== TASK 1 ==
Translate this sentence from the relationship forum thread into Spanish: "He loved his life and had zero interest in moving forward and compromising."
== TASK 2 ==
Answer each of these questions from the relationship forum thread:
(a) With whom was the man described by SadOied very happy living?
(b) What does ChangeMustCome apologize for, and why?
(c) What age is the man now said to be?
== TASK 3 ==
Extend the relationship forum thread, starting after its final sentence.

Sometimes, in romantic relationships,
I've looked for a response that I don't really want in order to tell myself I'm valued - any old crumbs from the table of men who have little to offer which made me unhappy/angry/desperate to please.

What i really want from a relationship is steadiness, consistency, kindness and love and I will no longer settle for less even if it means settling for nothing!

ChangeMustCome · 26/10/2021 22:03

@billy1966 it was you who said the nice words.
And sorry for the lack of paragraphs - on my phone!!

SadOied · 26/10/2021 22:05

@billy1966

The point is he never wanted more than a girlfriend.

He was very happy living with his mother who looked after him so well, he had his girlfriend and his needs being met.

He never wanted a family, to live with a woman.

He loved his life and had zero interest in moving forward and compromising.

He liked having a girlfriend.
He liked staying a couple of nights a week.
He liked having zero financial commitments.

But EVERYTHING had to be on his terms.

I have no doubt that they would still be together if she hadn't wanted to live with and get married to him.

He's now very late 50's, he was never a looker, so I would say he has zero appeal to anyone.
He had that crusty academia look, tweed jackets with patches and cords that aged him.
He was also tight, she called him careful🙄which pissed me off because she was such a generous person.

== MATERIAL SUPPLIED ==
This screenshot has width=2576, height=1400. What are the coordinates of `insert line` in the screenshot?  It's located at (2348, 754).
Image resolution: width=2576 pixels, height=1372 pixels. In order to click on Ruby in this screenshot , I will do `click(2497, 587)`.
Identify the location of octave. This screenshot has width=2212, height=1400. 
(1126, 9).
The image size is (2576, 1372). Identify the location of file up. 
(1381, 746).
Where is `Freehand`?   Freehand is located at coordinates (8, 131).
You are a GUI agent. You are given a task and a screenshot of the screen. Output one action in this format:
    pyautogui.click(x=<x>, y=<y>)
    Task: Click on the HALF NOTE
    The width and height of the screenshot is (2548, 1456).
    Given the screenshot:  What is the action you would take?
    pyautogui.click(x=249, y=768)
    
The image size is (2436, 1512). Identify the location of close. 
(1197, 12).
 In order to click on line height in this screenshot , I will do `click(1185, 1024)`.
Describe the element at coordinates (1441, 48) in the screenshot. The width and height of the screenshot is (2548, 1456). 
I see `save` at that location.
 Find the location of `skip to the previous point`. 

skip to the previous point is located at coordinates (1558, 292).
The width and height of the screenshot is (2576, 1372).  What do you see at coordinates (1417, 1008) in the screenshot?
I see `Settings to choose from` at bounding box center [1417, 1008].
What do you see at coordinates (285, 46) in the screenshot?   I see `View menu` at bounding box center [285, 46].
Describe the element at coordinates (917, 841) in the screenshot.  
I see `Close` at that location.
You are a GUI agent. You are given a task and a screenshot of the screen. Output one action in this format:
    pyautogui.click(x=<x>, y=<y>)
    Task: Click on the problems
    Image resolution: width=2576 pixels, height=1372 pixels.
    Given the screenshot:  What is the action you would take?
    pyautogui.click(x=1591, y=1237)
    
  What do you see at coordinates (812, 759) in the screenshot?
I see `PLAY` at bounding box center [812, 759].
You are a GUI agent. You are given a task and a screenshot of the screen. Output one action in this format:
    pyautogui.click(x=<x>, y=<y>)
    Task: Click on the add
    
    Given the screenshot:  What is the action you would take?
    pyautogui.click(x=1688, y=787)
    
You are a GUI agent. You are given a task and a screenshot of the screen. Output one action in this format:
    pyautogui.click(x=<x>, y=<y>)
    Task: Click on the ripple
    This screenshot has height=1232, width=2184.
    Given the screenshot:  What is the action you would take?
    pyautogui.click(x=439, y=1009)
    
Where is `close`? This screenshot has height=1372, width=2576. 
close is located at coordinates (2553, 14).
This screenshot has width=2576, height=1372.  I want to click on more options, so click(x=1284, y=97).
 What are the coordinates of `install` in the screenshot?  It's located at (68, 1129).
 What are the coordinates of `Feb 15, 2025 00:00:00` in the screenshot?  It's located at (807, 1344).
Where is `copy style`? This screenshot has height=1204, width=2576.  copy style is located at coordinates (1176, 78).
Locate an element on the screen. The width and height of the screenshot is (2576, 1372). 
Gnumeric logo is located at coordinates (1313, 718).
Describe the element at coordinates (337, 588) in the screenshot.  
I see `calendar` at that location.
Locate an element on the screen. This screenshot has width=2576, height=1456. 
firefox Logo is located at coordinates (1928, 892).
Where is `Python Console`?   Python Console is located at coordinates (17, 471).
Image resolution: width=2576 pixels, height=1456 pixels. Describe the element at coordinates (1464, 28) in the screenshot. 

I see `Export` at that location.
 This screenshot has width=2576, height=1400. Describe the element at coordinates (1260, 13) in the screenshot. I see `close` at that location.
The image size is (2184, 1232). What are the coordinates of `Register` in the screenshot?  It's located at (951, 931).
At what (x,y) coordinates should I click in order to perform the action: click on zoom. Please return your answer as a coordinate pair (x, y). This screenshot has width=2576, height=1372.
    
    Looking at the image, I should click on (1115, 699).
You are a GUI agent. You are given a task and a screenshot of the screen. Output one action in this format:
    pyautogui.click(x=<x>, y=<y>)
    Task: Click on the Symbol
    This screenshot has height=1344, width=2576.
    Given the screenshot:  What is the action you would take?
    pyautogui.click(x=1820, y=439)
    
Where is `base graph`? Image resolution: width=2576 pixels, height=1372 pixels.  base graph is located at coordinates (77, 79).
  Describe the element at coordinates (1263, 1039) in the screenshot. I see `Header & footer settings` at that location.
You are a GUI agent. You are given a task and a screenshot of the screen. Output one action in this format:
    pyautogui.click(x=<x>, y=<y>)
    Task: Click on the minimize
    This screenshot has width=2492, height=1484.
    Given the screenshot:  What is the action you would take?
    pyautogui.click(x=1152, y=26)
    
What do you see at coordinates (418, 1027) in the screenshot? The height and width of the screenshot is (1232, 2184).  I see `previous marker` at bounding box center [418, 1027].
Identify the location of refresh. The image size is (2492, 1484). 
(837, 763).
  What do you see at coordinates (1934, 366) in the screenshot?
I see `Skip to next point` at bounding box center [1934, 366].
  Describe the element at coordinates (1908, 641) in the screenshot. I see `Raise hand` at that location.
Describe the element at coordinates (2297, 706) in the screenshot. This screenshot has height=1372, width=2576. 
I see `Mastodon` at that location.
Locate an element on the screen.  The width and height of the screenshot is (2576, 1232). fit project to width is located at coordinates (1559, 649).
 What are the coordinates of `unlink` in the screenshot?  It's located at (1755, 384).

== WRITTEN REPLY 1 ==
Le encantaba su vida y no tenía ningún interés en avanzar ni en hacer concesiones.

== WRITTEN REPLY 2 ==
(a) His mother.
(b) The lack of paragraphs, because the post was written on a phone.
(c) Very late 50's.

== WRITTEN REPLY 3 ==
Flowers

@billy1966 thanks. The thing that makes me sad about this situation is that this man said he really really wanted to settle down. He would talk about it often, in an abstract way but about how important it was to him. How much it mattered. I found it odd as he clearly hadn’t prioritised it in the past but then I just thought he must really love me to have said all this with me and progrssed things with me in a way he hadn’t with anyone else before.

Sometimes, late at night like now, I sit here and feel like I just wasn’t good enough. I wasn’t enough for him in some way. Or maybe I was too much. Someone who says they want all that and talks about it with you, then cuts you off when you say you can’t carry on with the superficial level of investment… I can’t have meant that much to him in reality and it’s hard to work out why that is. What I did wrong. I really did and still do love the man. I do have moments where I feel angry at how confusing he has been but mostly I feel totally broken that I fell so in love and somehow made a mess of it. Only a few weeks back he was telling me how lucky he felt to have met me. It doesn’t make any sense to me.

OP posts:
SadOied · 26/10/2021 22:07

@ChangeMustCome

Can I just add, after someone said I dealt with my commitment phobe well recently - I had some rather intensive counselling during the summer which helped me deal with my terribly low standards where men were concerned!

As with most women who accept poor treatment from men, I had to dig deep. It was an emotional experience, exploring childhood and familial relationships and unpicking why I allowed such treatment. I had actually been single, mostly, for a long time before this guy and my adult life has been peppered with disappointing, short lived relationships with men.

I learned that I deserve better, I have value and I will be happier on my own than in a rubbish relationship - be that with a man or family. Worth every penny and the emotional investment although I'm not sure my parent and siblings would agree as I am no longer a doormat to them either!

Sometimes, in romantic relationships,
I've looked for a response that I don't really want in order to tell myself I'm valued - any old crumbs from the table of men who have little to offer which made me unhappy/angry/desperate to please.

What i really want from a relationship is steadiness, consistency, kindness and love and I will no longer settle for less even if it means settling for nothing!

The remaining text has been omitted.